# Semi-Transparent png



## Flipfreak (Jun 22, 2011)

This is kind of random, but does anyone have or can anyone make a semi-transparent black png that I can set as my lockscreen wallpaper for my Droid X running MIUI? With the recent 1.8.12 update, it gave us the ability to see through the lockscreen if the wallpaper is set to transparent. It is really cool but I would love it if it was shaded (using a semi transparent background) so that the text and music controls stand out on the lockscreen.

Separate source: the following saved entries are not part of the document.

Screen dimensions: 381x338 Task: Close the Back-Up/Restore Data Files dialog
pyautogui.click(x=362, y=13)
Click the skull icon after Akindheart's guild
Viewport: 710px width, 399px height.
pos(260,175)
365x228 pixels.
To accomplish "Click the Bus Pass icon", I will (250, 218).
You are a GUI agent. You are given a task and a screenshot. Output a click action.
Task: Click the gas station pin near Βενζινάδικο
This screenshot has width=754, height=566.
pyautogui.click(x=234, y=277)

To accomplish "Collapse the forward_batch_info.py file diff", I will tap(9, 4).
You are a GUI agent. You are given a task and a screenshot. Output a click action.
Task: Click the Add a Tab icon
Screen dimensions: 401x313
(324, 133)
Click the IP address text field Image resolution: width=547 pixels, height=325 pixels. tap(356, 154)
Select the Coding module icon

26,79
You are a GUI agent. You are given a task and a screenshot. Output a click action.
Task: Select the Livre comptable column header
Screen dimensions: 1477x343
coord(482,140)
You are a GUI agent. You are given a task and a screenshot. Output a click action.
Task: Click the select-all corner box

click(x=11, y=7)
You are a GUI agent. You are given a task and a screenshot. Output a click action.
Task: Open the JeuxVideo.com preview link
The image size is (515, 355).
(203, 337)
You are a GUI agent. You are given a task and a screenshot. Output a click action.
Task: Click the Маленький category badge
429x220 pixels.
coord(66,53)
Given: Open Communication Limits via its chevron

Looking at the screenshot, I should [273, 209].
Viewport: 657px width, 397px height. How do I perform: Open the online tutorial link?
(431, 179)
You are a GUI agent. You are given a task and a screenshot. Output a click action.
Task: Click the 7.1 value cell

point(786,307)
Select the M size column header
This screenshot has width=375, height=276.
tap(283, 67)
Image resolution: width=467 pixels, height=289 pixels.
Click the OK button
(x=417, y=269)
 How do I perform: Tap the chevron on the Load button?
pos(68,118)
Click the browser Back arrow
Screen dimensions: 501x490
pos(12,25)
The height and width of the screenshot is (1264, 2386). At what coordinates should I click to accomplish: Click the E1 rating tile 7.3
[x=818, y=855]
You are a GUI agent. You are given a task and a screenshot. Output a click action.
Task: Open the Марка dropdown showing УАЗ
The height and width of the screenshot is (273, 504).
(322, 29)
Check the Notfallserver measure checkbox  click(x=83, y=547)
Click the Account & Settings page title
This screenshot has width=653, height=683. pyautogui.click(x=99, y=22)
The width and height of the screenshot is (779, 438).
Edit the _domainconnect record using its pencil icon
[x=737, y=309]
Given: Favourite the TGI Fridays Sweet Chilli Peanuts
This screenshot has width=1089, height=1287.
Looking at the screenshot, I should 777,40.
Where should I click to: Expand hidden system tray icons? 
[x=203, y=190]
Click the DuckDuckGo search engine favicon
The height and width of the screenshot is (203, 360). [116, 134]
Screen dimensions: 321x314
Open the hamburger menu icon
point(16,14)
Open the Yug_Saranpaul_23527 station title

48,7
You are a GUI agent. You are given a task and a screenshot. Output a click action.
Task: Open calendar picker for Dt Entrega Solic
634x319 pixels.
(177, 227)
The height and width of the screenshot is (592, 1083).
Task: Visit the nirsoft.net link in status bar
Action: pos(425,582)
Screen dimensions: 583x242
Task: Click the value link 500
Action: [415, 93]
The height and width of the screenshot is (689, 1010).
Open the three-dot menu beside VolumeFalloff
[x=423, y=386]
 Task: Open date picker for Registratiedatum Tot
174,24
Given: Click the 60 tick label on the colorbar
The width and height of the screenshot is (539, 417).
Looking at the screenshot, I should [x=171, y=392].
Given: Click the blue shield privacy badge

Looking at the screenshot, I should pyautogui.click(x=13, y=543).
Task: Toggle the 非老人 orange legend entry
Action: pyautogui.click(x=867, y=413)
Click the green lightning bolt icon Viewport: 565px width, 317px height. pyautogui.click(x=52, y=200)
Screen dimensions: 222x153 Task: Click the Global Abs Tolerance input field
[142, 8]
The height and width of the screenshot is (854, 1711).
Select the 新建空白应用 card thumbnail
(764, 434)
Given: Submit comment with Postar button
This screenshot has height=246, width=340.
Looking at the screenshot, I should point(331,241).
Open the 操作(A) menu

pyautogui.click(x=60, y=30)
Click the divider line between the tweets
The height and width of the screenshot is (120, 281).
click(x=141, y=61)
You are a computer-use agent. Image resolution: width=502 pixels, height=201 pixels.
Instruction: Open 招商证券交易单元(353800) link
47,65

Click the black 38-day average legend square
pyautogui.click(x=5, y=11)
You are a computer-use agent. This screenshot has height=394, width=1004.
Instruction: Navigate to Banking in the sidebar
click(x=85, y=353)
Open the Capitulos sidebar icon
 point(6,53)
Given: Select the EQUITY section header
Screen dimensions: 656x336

If someone could help, thanks! Or if someone could give me instructions on how to make such an image, that would also be nice. (I'm not good with photoshop, etc. :erm: )


----------



## shawn1976 (Jul 14, 2011)

I can make want you want as a png just need the size and how transparent you want it not sure what png name to pull for that but I can do it from scratch


----------



## Flipfreak (Jun 22, 2011)

shawn1976 said:


> I can make want you want as a png just need the size and how transparent you want it not sure what png name to pull for that but I can do it from scratch


You're the man. I'm thinking 60% opacity? And its my Droid X so i think it is 480x854. 
Thanks buddy!


----------



## shawn1976 (Jul 14, 2011)

my transparency scale goes from 0 clear to 255 solid

this one is 155
http://dl.dropbox.com/u/23108392/155.png

this one is 209
http://dl.dropbox.com/u/23108392/209.png

if you need on lighter or darker let me know size on both is 480 x 854

check out this free pc program paint.net 
its a simple program fer making and editing pngs
http://dl.dropbox.com/u/23108392/Paint.NET.3.5.7.Install.zip


----------



## Flipfreak (Jun 22, 2011)

shawn1976 said:


> my transparency scale goes from 0 clear to 255 solid
> 
> this one is 155
> http://dl.dropbox.com/u/23108392/155.png
> ...


Awesome! I will test it out and see if it works on my lockscreen. I will let you know how it goes.


----------



## Flipfreak (Jun 22, 2011)

Seems to be acting like a solid color, rather than a transparent image. Maybe the image should be added into the theme and the xml used to create the theme. I will ask a themer I know for some help, unless you have anymore ideas? Thank you very much though.


----------



## shawn1976 (Jul 14, 2011)

Yea haven't messed with stock lock screen I've always used widgetlocker


----------



## shawn1976 (Jul 14, 2011)

Made those 2 the same way I mad my transparent dropdown just changed the size a bit


----------